Google’s $30 billion deal strengthens case for Elon Musk’s SpaceX $1.77 trillion IPO

This multi-billion-dollar commitment provides immediate financial validation for the valuation metrics outlined in SpaceX’s updated initial public offering prospectus.

Omokolade Ajayi
Omokolade Ajayi
World's richest person Elon Musk.

Alphabet Inc.’s Google has sealed a $30 billion computing power deal with Elon Musk’s SpaceX, anchoring a cloud services arrangement that extends through mid-2029. According to a regulatory filing disclosed by SpaceX, Google will pay the space exploration company $920 million a month beginning in October this year and continuing through June 2029.

This multi-billion-dollar commitment provides immediate financial validation for the valuation metrics outlined in SpaceX’s updated initial public offering prospectus. The documentation details plans to price the upcoming public market debut at $135 a share, a target that places the total equity value of the rocket manufacturer at $1.77 trillion.
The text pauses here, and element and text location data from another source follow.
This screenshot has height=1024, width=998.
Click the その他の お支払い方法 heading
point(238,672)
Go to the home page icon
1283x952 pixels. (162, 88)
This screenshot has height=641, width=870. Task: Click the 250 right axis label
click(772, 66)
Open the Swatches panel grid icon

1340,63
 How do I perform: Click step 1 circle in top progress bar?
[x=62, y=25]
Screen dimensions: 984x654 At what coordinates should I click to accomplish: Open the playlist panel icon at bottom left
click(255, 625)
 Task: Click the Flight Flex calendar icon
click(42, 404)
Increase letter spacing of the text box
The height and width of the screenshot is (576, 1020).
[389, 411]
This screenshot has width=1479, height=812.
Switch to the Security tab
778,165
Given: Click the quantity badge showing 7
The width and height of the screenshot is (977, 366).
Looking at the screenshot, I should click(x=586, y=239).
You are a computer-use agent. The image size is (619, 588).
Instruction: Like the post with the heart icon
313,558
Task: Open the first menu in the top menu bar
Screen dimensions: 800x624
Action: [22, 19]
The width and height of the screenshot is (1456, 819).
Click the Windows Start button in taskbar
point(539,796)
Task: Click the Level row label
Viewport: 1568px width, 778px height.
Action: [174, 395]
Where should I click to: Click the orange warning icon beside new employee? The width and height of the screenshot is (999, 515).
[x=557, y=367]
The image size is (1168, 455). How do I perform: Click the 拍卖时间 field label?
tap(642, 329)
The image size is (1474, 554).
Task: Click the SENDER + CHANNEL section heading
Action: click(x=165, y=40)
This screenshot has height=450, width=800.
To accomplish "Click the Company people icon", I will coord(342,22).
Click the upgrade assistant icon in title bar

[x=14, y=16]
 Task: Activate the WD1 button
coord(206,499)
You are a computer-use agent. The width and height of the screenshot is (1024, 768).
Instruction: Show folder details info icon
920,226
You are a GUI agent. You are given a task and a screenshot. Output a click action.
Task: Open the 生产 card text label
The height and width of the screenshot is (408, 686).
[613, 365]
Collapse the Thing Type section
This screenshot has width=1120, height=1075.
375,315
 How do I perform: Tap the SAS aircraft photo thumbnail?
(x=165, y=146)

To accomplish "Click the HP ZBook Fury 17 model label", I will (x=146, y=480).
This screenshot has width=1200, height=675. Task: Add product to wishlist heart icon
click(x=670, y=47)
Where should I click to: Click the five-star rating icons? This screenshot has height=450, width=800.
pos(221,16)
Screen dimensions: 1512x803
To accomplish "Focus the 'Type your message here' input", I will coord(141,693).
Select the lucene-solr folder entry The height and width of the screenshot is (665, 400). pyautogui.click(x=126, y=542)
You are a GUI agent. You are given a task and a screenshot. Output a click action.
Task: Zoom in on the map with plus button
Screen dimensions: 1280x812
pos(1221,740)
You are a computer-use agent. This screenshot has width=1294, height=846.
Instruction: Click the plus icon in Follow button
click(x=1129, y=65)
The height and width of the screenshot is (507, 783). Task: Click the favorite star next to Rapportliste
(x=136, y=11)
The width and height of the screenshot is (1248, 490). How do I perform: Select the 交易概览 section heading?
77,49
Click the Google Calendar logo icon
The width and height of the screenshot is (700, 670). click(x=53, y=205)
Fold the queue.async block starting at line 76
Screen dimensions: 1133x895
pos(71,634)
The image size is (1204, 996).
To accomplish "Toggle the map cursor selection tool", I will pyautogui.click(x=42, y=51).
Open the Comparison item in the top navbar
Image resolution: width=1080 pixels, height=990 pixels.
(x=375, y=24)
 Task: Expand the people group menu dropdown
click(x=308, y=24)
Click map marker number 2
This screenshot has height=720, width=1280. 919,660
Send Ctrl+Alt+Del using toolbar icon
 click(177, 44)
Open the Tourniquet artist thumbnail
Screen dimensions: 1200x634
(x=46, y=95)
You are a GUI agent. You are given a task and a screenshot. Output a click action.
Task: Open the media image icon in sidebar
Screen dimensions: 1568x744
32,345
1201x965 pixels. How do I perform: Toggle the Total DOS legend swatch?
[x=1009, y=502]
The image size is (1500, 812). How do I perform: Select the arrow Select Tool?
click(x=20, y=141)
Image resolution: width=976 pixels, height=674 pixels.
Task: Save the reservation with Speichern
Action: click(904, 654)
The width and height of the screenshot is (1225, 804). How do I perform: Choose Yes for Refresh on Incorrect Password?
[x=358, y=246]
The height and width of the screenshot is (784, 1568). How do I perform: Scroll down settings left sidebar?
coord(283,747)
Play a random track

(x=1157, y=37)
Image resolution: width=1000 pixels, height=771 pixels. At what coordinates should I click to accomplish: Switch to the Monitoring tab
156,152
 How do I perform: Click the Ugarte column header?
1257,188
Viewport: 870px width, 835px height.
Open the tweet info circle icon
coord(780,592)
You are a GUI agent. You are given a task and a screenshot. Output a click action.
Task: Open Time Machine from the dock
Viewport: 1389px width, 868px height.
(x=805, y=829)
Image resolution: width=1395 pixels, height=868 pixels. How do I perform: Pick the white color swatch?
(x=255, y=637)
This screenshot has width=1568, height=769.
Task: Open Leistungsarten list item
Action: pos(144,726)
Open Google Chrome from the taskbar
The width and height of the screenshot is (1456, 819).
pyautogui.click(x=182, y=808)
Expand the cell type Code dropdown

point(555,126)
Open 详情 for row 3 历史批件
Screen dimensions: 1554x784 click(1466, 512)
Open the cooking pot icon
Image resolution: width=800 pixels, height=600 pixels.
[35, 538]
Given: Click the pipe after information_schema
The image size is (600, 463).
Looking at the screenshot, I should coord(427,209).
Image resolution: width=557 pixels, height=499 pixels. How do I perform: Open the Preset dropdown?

Inside Google’s massive AI infrastructure deal

Under the terms of the agreement, Google will lease 110,000 NVIDIA graphics processing units, central processing units, memory, and related infrastructure housed within SpaceX facilities located in Memphis and Southaven. The contract includes specific performance conditions, allowing Google the right to terminate the arrangement if those operational benchmarks are not met. Throughout the duration of the lease, Google maintains full ownership of its proprietary products, digital content, and artificial intelligence models.

The corporate pivot underscores an operational shift following the February merger between SpaceX and Elon Musk’s artificial intelligence startup, xAI, which initially valued the combined enterprise at $1.25 trillion. As SpaceX moves toward its $1.77 trillion public listing, the company is systematically generating revenue from the heavy technology infrastructure it built to run its internal Grok workflows. The current transaction reverses the operational dynamics of a 2021 cloud agreement, an earlier pact where Google served as the vendor, supplying computing and networking resources to support SpaceX’s Starlink satellite internet network.

Musk’s net worth approaches historic milestone

This upcoming public offering marks a significant milestone for Musk, arriving sixteen years after he first listed Tesla on the public markets. Musk currently holds a 12 percent ownership stake in Tesla, the electric automaker he financed in 2004 and has directed as chief executive officer since 2008. That equity slice is valued at $355 billion, and it is augmented by stock options that possess the potential to add more than $100 billion to his net worth. His equity in SpaceX, where he has maintained strict voting and operational control since establishing the enterprise in 2002, forms the final component of his trillion-dollar wealth calculation.

The path to the current prospectus involved a sequence of private corporate consolidations. After directing an investor group to purchase Twitter for $44 billion in 2022, Musk merged the social media platform with xAI in 2025, creating a combined entity valued at $113 billion, net of debt. In February 2026, SpaceX absorbed xAI entirely in a transaction that valued the unified operation at $1.25 trillion.

Within this consolidated corporate architecture, Musk holds an estimated 41 percent stake. When this holding is combined with his existing Tesla equity, the impending SpaceX flotation is positioned to lift the aggregate value of his stakes in his two primary public companies to $1.11 trillion. His wider commercial interests also encompass two earlier-stage private companies, the tunneling venture known as The Boring Company and the brain-implant developer Neuralink, which have raised a combined total of $2 billion from private market investors.

SpaceX IPO minting executive billionaires

Beyond the principal owner, the planned public listing shifts the personal balance sheets of the executives who manage daily operations at SpaceX. The Form S-1 filing shows that the $135 share price will elevate several members of the senior management team into billionaires. Gwynne Shotwell, who arrived at the firm during its foundational months in 2002 and operates as president and chief operating officer, will see her total equity valuation pass the one-billion-dollar threshold at the moment of listing.

In a similar fashion, Bret Johnsen, the CFO who has overseen the company’s financial books since 2011, owns 9.58 million Class A shares. At the designated $135 IPO price, that single asset holding is worth $1.2 billion. Outside of the executive suites, the company’s expansive stock compensation program is positioned to change the financial lives of its wider workforce. Among the roughly 14,000 employees, many hold equity grants awarded during early-stage financing rounds at much lower base valuations, meaning the public offering is paced to create an unusually dense concentration of new millionaires from a single corporate listing.